Dec 21, 2011
Berlioz: Symphonie fantastique (CD review)
It's always pleasant when something good gets better. So it pleases me when a company like EMI re-releases a disc as superior as Sir Thomas Beecham's 1959 recording of Berlioz's Symphonie fantastique at a lower price than ever.
The fact is, I am sometimes hesitant to recommend anything as the absolute best of its kind, largely because few things are, indeed, the absolute best of anything; yet Beecham's interpretation of Berlioz is without a doubt the best I've ever heard. It is in every sense the absolute finest reading the Symphonie fantastique has ever had and is one of my Desert Island Favorite recordings.
Hector Berlioz (1803-1869) wrote the Symphonie fantastique in 1830, and it quickly became one of the most influential pieces of music of all time. Combining the programmatic elements of predecessors like Vivaldi in his Four Seasons and Beethoven in his Pastoral Symphony and utilizing an enormous orchestral arrangement for well over a hundred players (Berlioz employed about 130 musicians for the première), the result was extraordinary for its period. I suspect if the composer had had a wind machine, electronic instruments, and a light show available to him, he would have used them, too. Yet the music remains extraordinary for our own times as well, even though people have repeated and imitated it at length.
In the work's five movements, the young Berlioz (at the time in his mid twenties) wrote autobiographically of the hopeless love of a young man for a woman, the young man falling into a drug-induced dream, which the composer describes in his music. The woman reappears throughout the Symphonie in the form of an idée fixe, a "fixed idea" the young man cannot shake.
The title of the first movement, "Reveries - Passions," is self-explanatory, and Beecham treats the music as wispy snippets of passion. "The Ball" comes next, a waltz that Beecham makes both lilting and swaggering, too. In the "Scene in the Fields" the young dreamer hears a pastoral song, heightening his feeling for the woman, only to let his paranoia about her possible infidelity consume him and lower his spirits. Even in this usually tepid segment, Beecham provides a loving and uplifting quality in a leisurely yet dynamic presentation.
It's the fourth and fifth movements, however, that warm the hearts of audiophiles everywhere. They are tours de force of imagination and orchestral exuberance. The hero envisions in the fourth movement that the court has convicted him of murdering his loved one, and his jailors are leading him to the scaffold for hanging. It is grim satire to be sure, and it is best if the music is performed a little ominously, but not jauntily, for Berlioz's effect to work. Here, Beecham is at his most colorful and his most mischievous, making the music sinister and menacing while still being fun. This "March" is no jaunty walk but a genuinely grim, if sardonic, trudge to the execution block.

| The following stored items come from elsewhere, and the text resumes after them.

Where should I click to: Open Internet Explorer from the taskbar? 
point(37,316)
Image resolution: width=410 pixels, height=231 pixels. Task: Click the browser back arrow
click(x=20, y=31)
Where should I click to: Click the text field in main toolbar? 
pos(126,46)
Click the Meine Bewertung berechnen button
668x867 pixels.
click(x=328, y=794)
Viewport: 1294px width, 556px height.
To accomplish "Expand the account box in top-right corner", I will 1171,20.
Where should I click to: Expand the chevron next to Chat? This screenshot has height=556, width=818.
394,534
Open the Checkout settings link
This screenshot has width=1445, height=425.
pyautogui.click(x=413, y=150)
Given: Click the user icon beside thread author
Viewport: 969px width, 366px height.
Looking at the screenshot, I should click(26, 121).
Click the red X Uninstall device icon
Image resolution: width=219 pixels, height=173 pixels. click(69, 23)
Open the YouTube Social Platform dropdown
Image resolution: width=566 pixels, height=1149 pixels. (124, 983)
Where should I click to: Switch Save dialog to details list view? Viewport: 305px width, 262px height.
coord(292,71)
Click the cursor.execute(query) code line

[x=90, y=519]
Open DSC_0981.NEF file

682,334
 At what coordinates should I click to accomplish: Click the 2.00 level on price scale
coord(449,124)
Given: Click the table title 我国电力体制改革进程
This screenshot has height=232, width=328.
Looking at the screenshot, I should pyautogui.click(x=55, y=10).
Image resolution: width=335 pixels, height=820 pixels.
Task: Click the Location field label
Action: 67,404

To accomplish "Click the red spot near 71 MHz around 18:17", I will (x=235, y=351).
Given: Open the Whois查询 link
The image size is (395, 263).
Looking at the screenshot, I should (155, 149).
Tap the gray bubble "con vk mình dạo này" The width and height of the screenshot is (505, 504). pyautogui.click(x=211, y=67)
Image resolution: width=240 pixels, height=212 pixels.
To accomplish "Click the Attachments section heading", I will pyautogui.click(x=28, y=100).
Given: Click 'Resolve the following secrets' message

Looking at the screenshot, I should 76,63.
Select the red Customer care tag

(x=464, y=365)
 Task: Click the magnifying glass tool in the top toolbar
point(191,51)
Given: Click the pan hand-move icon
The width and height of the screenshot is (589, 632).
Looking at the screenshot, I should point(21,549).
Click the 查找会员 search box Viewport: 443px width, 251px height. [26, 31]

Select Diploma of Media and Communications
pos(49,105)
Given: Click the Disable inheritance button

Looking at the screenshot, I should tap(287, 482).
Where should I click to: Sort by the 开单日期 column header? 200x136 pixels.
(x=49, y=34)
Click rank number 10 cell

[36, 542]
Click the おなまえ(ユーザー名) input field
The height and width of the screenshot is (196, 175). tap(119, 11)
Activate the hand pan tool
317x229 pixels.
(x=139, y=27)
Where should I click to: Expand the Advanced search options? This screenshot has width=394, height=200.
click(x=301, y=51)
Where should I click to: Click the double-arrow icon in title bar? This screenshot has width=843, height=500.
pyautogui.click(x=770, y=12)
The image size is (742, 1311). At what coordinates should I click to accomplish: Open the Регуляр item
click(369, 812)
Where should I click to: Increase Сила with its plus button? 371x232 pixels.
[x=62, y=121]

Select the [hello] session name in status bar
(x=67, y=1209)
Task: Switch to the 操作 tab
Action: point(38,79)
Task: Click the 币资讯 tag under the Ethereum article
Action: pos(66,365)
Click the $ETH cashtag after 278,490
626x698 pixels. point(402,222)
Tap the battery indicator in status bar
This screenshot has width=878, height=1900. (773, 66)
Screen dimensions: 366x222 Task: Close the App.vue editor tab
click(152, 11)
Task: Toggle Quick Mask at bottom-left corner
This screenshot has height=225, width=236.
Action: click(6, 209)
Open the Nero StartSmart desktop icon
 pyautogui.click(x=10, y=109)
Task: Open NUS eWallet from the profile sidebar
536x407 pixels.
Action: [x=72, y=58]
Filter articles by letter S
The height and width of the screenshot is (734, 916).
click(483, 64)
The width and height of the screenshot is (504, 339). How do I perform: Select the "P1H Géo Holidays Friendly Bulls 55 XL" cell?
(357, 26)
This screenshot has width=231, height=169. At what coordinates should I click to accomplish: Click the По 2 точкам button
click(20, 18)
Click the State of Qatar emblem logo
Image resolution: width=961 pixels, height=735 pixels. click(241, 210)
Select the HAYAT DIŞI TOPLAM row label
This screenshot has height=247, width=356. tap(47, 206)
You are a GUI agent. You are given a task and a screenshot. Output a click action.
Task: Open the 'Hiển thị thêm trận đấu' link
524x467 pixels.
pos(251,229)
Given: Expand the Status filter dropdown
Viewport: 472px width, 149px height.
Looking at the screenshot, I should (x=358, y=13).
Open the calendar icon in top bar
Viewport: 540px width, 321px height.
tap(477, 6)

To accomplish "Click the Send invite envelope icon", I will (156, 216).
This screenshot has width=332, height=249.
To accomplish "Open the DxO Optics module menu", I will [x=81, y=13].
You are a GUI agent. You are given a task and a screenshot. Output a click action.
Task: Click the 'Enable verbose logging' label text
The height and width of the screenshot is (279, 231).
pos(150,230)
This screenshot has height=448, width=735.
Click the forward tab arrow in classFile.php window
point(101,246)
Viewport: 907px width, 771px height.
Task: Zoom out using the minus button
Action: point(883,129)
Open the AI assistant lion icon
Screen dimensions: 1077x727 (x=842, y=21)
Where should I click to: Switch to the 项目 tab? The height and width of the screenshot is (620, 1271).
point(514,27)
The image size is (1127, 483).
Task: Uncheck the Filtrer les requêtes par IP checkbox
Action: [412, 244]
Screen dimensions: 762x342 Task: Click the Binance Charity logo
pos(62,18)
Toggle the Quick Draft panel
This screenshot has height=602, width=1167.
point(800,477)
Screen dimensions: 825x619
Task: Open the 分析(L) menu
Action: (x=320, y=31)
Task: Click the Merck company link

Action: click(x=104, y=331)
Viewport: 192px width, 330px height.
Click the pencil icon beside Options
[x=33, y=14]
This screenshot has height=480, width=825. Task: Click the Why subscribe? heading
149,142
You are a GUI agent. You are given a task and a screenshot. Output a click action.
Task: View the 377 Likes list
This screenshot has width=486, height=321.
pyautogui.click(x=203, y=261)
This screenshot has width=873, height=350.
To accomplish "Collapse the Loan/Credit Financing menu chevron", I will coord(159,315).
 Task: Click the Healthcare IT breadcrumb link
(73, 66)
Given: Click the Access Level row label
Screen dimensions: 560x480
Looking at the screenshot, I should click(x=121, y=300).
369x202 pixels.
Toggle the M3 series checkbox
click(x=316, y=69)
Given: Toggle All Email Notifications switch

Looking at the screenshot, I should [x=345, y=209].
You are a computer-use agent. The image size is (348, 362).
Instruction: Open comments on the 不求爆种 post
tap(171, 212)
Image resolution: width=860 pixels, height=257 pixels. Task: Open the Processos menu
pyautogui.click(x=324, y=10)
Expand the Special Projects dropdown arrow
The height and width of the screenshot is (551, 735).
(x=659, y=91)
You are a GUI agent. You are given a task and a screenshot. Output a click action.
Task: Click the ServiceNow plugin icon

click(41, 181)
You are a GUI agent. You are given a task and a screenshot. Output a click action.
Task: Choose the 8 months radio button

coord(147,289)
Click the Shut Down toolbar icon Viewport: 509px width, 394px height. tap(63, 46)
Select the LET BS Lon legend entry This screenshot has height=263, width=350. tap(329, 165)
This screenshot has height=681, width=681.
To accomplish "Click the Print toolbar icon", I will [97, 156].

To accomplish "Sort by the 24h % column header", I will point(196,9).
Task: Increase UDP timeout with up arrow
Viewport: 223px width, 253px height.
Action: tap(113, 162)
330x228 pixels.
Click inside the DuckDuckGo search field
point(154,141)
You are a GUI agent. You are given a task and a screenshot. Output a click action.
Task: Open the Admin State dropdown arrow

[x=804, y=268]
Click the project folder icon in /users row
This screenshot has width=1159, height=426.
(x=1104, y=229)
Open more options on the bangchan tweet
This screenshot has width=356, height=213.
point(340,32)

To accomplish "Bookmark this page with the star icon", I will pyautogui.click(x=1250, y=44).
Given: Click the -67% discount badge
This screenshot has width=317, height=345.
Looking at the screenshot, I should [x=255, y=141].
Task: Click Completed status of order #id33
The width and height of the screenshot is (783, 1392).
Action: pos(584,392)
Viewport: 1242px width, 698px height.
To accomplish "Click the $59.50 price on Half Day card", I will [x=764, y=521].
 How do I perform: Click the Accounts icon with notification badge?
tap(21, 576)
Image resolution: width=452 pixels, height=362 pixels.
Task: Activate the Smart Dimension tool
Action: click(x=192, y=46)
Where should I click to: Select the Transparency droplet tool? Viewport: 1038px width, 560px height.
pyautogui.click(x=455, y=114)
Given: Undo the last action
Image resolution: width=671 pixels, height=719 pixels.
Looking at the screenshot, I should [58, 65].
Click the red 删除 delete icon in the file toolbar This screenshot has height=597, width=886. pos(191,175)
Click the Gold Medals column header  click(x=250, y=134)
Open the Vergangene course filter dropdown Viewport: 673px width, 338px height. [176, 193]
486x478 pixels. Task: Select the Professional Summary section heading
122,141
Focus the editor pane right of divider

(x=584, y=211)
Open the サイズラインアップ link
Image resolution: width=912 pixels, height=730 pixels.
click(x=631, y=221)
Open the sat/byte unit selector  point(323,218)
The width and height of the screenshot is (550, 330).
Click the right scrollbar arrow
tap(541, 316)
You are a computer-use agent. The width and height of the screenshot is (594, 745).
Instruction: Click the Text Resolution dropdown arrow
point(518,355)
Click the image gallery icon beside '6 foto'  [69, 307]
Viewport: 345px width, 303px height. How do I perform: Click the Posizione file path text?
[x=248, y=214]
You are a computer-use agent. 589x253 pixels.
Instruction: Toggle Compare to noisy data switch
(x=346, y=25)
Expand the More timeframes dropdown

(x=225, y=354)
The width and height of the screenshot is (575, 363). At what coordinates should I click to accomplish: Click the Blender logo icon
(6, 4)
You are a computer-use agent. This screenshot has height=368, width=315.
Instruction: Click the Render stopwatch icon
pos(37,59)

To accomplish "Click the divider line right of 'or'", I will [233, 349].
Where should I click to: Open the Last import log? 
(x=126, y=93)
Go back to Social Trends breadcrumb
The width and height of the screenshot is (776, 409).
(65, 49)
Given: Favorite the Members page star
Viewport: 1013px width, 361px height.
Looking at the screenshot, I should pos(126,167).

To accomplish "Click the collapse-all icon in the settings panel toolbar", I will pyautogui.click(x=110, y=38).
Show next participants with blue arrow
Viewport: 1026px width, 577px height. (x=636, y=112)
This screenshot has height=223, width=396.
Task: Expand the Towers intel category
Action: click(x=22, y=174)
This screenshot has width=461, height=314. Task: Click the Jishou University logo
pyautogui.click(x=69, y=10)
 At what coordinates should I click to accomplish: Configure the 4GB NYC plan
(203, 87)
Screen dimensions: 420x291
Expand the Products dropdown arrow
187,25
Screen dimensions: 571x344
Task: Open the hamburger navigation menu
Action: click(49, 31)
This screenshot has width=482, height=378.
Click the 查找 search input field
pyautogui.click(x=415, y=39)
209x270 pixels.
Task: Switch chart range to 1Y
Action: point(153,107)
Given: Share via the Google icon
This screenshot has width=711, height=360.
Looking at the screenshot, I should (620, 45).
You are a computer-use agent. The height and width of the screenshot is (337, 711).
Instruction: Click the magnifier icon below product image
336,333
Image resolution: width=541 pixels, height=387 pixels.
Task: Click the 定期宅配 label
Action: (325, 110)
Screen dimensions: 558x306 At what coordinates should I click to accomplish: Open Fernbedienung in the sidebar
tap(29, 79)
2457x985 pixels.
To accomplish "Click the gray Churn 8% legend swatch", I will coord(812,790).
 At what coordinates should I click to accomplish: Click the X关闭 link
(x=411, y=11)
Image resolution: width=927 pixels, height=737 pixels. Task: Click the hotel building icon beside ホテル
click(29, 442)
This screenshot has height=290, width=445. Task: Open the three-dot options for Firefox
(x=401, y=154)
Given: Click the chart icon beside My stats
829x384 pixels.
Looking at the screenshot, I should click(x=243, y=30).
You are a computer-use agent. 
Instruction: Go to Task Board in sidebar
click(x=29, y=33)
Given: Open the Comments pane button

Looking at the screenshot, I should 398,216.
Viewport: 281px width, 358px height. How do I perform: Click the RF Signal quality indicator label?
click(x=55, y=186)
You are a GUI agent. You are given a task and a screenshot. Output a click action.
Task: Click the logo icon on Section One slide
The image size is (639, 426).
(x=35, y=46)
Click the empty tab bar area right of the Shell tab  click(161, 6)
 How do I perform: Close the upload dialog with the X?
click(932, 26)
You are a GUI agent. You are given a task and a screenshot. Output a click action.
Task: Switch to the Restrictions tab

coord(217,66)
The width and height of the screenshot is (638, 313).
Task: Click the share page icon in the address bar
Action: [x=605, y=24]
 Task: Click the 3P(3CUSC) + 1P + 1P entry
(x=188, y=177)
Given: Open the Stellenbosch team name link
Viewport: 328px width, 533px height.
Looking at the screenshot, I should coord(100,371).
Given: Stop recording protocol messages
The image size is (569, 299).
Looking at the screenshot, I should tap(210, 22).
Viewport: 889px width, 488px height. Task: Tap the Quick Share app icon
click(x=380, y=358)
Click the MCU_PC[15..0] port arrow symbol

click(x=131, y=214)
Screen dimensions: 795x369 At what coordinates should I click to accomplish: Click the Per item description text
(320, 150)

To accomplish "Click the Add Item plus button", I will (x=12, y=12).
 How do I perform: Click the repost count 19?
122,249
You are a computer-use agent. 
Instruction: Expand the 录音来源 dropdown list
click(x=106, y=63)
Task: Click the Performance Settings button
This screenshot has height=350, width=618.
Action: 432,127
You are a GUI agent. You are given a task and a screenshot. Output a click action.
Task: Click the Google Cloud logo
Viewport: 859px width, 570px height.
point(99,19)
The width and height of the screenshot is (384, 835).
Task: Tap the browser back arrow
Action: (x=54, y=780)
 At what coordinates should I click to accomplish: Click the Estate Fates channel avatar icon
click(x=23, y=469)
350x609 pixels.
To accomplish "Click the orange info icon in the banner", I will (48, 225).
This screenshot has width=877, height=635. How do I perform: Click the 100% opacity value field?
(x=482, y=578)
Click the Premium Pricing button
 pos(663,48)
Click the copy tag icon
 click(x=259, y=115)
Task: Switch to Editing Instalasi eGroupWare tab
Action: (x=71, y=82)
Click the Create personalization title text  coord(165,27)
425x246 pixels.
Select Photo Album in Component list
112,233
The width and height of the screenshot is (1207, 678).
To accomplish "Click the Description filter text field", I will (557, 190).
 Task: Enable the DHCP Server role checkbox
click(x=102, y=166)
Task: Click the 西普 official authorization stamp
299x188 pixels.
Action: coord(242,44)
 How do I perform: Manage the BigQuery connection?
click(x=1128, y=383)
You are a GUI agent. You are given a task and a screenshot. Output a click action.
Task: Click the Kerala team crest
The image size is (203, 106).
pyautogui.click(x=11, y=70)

In the finale, the "Witches' Sabbath," the fates seem to have committed the young lover to some kind of purgatory or hell for his crime of passion, where he sees his beloved among the witches. This is where most conductors, including Beecham, pull out all the stops. Beecham's witches are actually quite scary in these concluding revels.
Other conductors (Colin Davis, especially) may capture the spirit of these large-scale orchestral poems pretty well, too, but no other conductor captures the essence quite so thrillingly, so longingly, so individualistically, so magically as Beecham. The conductor provides each of the five movements its special flavor that flawlessly expresses its themes and content.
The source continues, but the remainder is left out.